_WHAT TO PRODUCE_
Transcribe each record word for word. Skip the images.

_INPUT DATA_

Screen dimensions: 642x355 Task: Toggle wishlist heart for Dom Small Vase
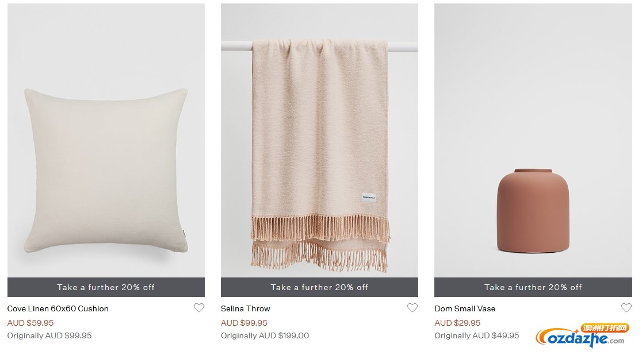coord(626,307)
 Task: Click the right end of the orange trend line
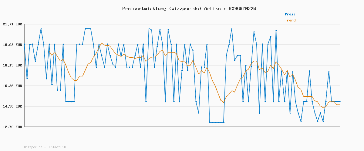339,105
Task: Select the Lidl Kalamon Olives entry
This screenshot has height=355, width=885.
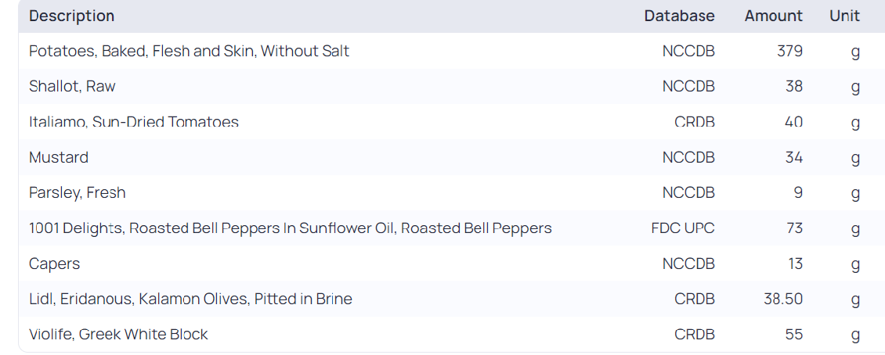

_TASK ANSWER_
Screen dimensions: 642x355 Task: Toggle wishlist heart for Dom Small Vase
coord(626,307)
 Task: Click the right end of the orange trend line
339,105
Task: Select the Lidl Kalamon Olives entry
This screenshot has height=355, width=885.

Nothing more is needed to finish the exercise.